> **REQUIRED WORK**: Take the data below and copy exactly the lines starting at the one with "The image size is (651, 800)." and finishing at the one with "Task: Go to the next", both included.

[Stored data entries]
§ §

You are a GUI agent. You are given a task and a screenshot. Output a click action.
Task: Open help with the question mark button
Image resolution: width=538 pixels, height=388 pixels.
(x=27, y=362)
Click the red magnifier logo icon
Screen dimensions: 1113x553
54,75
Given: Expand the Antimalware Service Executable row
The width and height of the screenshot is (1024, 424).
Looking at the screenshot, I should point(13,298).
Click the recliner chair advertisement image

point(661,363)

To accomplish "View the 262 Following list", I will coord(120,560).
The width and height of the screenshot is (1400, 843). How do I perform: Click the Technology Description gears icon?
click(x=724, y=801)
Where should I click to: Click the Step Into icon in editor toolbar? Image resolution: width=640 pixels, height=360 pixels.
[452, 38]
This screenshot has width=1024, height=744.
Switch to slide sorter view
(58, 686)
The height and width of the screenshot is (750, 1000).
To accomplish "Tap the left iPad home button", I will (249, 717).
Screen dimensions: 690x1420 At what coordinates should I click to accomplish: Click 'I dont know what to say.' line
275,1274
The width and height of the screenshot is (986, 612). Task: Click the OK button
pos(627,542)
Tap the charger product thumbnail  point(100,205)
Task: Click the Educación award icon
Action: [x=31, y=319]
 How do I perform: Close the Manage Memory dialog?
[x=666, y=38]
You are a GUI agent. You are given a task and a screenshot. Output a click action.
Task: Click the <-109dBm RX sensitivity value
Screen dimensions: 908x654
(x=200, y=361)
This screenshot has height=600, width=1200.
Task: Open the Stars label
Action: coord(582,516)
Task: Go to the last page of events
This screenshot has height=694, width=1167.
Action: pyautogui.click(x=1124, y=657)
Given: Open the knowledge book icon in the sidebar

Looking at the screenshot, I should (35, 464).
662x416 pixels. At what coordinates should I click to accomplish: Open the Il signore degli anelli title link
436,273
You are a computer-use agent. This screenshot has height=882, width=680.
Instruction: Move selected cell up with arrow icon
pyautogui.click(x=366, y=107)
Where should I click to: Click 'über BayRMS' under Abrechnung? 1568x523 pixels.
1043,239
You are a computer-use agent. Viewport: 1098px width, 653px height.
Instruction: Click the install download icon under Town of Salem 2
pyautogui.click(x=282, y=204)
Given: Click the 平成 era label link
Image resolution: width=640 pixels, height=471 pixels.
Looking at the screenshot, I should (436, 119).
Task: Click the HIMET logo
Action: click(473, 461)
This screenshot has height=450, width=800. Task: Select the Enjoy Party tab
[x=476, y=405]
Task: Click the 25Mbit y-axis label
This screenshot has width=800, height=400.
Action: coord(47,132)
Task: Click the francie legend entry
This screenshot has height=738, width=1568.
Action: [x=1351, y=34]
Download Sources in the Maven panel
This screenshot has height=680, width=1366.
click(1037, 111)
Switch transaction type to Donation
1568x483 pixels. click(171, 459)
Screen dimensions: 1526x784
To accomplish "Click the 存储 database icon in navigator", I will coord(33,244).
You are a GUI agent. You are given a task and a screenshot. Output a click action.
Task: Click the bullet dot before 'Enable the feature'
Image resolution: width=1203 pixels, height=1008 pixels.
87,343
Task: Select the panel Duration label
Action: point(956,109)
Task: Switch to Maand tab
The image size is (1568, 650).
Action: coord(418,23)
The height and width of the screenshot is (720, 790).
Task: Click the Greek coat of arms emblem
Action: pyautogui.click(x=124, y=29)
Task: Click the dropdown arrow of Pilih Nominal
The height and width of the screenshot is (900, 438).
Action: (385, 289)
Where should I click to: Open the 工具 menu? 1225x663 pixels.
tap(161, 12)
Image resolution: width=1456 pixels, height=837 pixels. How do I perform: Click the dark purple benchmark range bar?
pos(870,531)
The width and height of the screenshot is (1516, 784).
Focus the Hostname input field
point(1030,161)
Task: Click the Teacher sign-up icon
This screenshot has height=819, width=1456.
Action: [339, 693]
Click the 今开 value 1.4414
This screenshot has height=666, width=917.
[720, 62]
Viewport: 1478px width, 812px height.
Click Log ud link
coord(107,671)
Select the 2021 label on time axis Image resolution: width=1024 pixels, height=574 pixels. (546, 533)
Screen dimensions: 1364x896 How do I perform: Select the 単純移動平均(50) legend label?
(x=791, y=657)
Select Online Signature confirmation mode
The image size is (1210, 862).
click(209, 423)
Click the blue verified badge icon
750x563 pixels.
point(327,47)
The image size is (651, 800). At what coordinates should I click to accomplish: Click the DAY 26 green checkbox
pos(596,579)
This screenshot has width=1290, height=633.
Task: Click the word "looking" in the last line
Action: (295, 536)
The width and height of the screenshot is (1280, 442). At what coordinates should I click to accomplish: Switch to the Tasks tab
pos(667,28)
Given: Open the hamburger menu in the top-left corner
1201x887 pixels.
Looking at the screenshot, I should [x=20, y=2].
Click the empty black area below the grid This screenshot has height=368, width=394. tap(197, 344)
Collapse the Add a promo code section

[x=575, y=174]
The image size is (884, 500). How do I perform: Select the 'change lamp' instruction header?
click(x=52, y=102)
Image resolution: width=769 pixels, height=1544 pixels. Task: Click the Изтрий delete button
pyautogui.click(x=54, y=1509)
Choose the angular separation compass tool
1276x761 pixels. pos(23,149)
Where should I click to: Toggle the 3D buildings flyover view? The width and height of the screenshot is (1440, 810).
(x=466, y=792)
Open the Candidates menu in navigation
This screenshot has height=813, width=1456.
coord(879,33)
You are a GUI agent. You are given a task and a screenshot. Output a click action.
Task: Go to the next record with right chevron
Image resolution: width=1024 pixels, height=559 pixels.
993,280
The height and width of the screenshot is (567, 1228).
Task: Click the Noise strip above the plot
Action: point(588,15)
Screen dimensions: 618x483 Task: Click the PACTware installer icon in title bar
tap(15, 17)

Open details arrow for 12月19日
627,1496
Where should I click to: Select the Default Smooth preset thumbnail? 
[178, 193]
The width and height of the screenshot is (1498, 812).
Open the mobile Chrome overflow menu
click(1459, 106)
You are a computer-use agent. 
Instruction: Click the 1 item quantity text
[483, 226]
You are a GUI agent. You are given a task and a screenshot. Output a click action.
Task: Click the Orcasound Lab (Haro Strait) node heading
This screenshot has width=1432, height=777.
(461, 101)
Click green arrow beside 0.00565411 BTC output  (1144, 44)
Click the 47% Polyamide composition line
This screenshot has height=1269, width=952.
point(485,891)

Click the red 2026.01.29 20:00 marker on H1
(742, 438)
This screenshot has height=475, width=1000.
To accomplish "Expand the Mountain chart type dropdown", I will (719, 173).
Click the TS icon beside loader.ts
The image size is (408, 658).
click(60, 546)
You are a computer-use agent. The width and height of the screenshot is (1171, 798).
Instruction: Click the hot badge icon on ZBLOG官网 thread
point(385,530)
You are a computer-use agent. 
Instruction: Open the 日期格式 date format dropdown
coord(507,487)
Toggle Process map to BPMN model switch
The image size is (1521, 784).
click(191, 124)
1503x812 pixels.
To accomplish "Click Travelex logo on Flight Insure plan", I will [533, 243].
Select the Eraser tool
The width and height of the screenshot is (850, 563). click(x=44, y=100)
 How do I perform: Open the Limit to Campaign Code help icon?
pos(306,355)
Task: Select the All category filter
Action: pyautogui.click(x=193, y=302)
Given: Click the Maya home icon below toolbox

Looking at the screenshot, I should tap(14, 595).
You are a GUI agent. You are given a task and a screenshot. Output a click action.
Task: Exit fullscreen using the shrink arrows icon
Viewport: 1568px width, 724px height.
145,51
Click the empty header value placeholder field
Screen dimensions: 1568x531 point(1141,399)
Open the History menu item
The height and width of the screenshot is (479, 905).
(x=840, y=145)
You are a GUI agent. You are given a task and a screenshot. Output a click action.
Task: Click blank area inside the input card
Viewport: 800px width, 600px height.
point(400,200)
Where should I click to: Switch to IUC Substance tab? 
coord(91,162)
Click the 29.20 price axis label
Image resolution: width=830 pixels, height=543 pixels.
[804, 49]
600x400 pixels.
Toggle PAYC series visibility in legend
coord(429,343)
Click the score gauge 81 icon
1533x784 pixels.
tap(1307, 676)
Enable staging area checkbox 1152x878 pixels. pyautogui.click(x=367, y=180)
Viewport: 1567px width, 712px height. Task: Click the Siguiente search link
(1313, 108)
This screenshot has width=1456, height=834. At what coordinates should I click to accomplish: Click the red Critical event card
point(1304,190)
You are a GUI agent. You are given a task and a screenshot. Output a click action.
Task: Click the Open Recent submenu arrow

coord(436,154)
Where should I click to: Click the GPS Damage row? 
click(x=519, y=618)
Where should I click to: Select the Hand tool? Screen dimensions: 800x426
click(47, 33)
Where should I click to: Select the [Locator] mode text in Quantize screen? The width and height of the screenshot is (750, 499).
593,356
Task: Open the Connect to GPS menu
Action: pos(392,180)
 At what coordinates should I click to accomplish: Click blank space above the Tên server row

§ §

> **RESPONSE**:
The image size is (651, 800). At what coordinates should I click to accomplish: Click the DAY 26 green checkbox
pos(596,579)
This screenshot has width=1290, height=633.
Task: Click the word "looking" in the last line
Action: (295, 536)
The width and height of the screenshot is (1280, 442). At what coordinates should I click to accomplish: Switch to the Tasks tab
pos(667,28)
Given: Open the hamburger menu in the top-left corner
1201x887 pixels.
Looking at the screenshot, I should [x=20, y=2].
Click the empty black area below the grid This screenshot has height=368, width=394. tap(197, 344)
Collapse the Add a promo code section

[x=575, y=174]
The image size is (884, 500). How do I perform: Select the 'change lamp' instruction header?
click(x=52, y=102)
Image resolution: width=769 pixels, height=1544 pixels. Task: Click the Изтрий delete button
pyautogui.click(x=54, y=1509)
Choose the angular separation compass tool
1276x761 pixels. pos(23,149)
Where should I click to: Toggle the 3D buildings flyover view? The width and height of the screenshot is (1440, 810).
(x=466, y=792)
Open the Candidates menu in navigation
This screenshot has height=813, width=1456.
coord(879,33)
You are a GUI agent. You are given a task and a screenshot. Output a click action.
Task: Go to the next record with right chevron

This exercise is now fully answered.